Isso assume, naturalmente, que o vencedor em 2022 não estará no extremo de nenhum dos lados do espectro político — seja por opção ou por moderação forçada. Durante a aula magna que fez com o Felipe para os alunos do MBA em Análise de Ações e Finanças da Empiricus, André Esteves disse que o vencedor será aquele que caminhar ao centro, seja por convicção ou por pura estratégia eleitoral. Que seja por estratégia, não importa; o cenário-base é de moderação — ficou claro que o discurso polarizado não tem ganhado muitos votos.
Os bons alocadores de capital parecem não se importar mesmo com esse evento político.
A Cosan (SA:CSAN3) anunciou ontem a entrada no negócio de exploração de minério de ferro, por meio de uma joint venture (“JV Mineração”) com o Grupo Paulo Brito, do fundador da Aura Minerals (SA:AURA33). Além da expertise logística que a Cosan aporta no negócio, ela também entrará com o Porto de São Luís, no Maranhão, o qual a companhia adquiriu ontem por R$ 720 milhões.
Tenhamos em mente que o primeiro projeto de exploração da JV Mineração deverá se tornar operacional apenas em 2025. Note que já terão passado três anos desde a eleição do próximo presidente quando a empresa fizer seu primeiro embarque de minério de ferro.
Quem está fazendo isso não é um louco; a Cosan mostrou, de 2017 a 2020, um crescimento médio anual (CAGR, na sigla em inglês) de receita de 12%, e de 5% para o Ebitda ajustado — isso mesmo colocando na conta o ano pandêmico de 2020. Se excluirmos esse ano da conta, os CAGRs vão para 22% e para 5%, respectivamente. O retorno sobre capital investido (ROIC) médio durante o período foi de 10% ao ano, uma rentabilidade espetacular para um negócio de infraestrutura.
E aqui não estou levando em consideração todos os critérios que usamos ao recomendar as ações do conglomerado; meu intuito é mostrar que bons alocadores de capital seguem investindo no Brasil, independentemente do cenário eleitoral.
Está na hora de o investidor, também, se voltar aos fundamentos.
Não quero ser radical aqui, e sei que o cenário macro tem um efeito de curto prazo na rentabilidade dos investimentos.
Meu ponto é que quem investe em ações deveria se preocupar mais com a dinâmica dos fundamentos das empresas do que com o cenário político.
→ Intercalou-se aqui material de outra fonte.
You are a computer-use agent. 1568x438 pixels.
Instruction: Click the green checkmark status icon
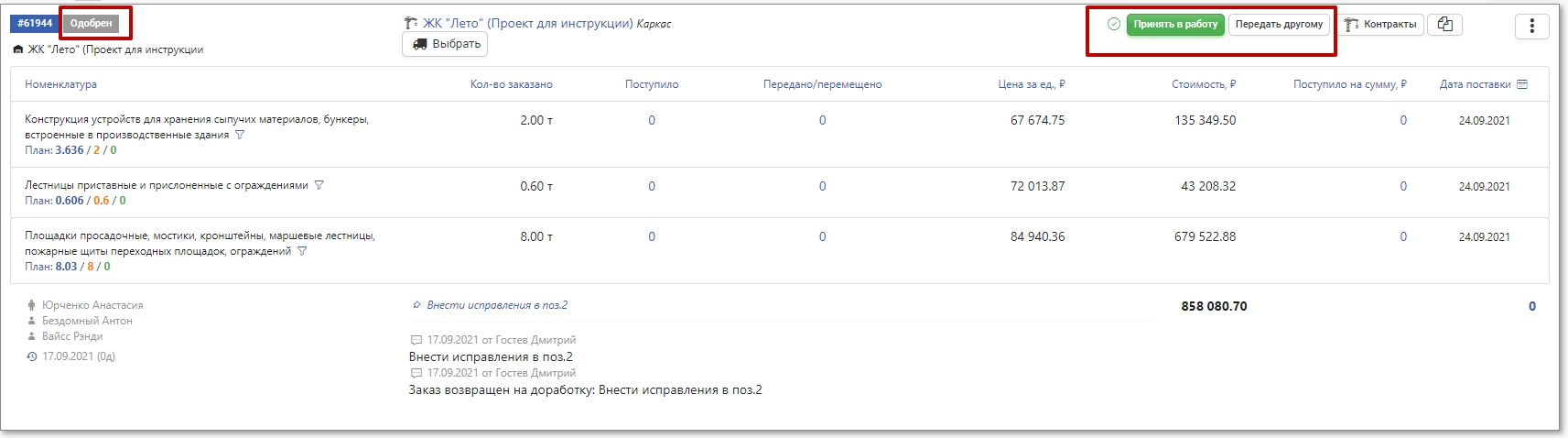pos(1113,24)
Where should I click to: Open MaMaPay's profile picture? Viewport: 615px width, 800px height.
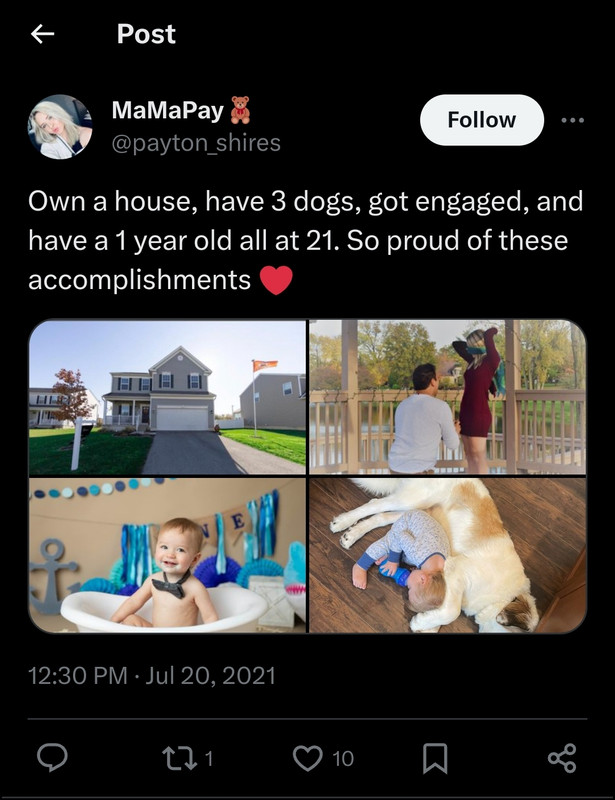pos(60,127)
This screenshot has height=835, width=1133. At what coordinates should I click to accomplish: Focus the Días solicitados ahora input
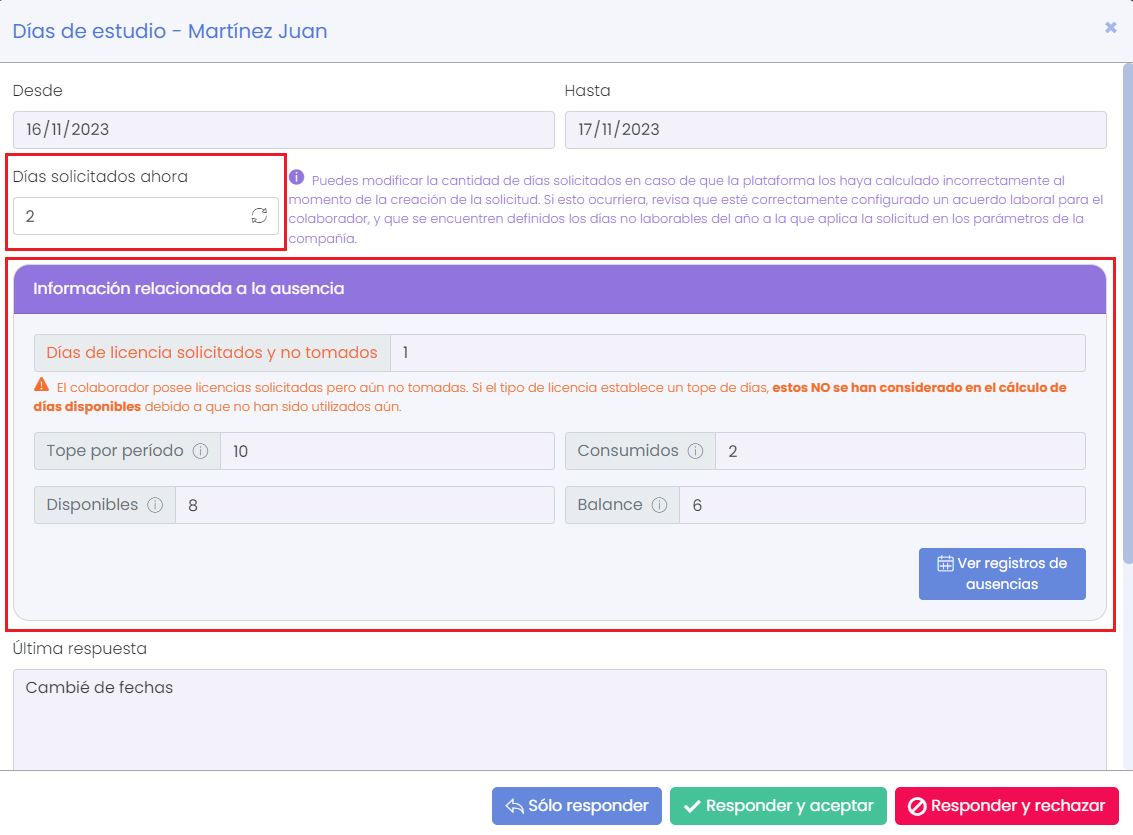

Nossa visão é que podemos gerar mais valor ao assinante nos debruçando sobre o negócio em análise do que nos posicionando a favor ou contra determinado cenário eleitoral.
Apesar de isso não nos eximir dos nossos deveres políticos como cidadãos, julgo que não somos especialistas em política. Somos analistas de investimentos, esse é o nosso dever e o nosso chamado profissional.
Na seara de ações, os negócios escondidos atrás dos preços de tela têm toda uma dinâmica que caminha à revelia das eleições de 2022. Veja a imagem abaixo, que mostra o índice de surpresa nos resultados das empresas que compõem o Ibovespa durante o 2T21.
Os números mostram que a receita das empresas do índice, na média, superou as expectativas de analistas em 6% no 2T21. A surpresa em relação ao lucro líquido foi ainda maior, de 28%.
Nós, analistas, ainda buscamos diariamente as empresas que tendem a mostrar surpresas ainda maiores. É um exercício de futurologia e nem sempre acertamos; mas se evitarmos erros feios e acertarmos na maioria das vezes, já estamos melhores que a média. Veja abaixo a surpresa com o resultado da Cosan nesse último trimestre. A receita ficou 6% acima do consenso; já o lucro líquido ajustado foi 388% acima do esperado.
Com esses números, eu já não me importo com as eleições.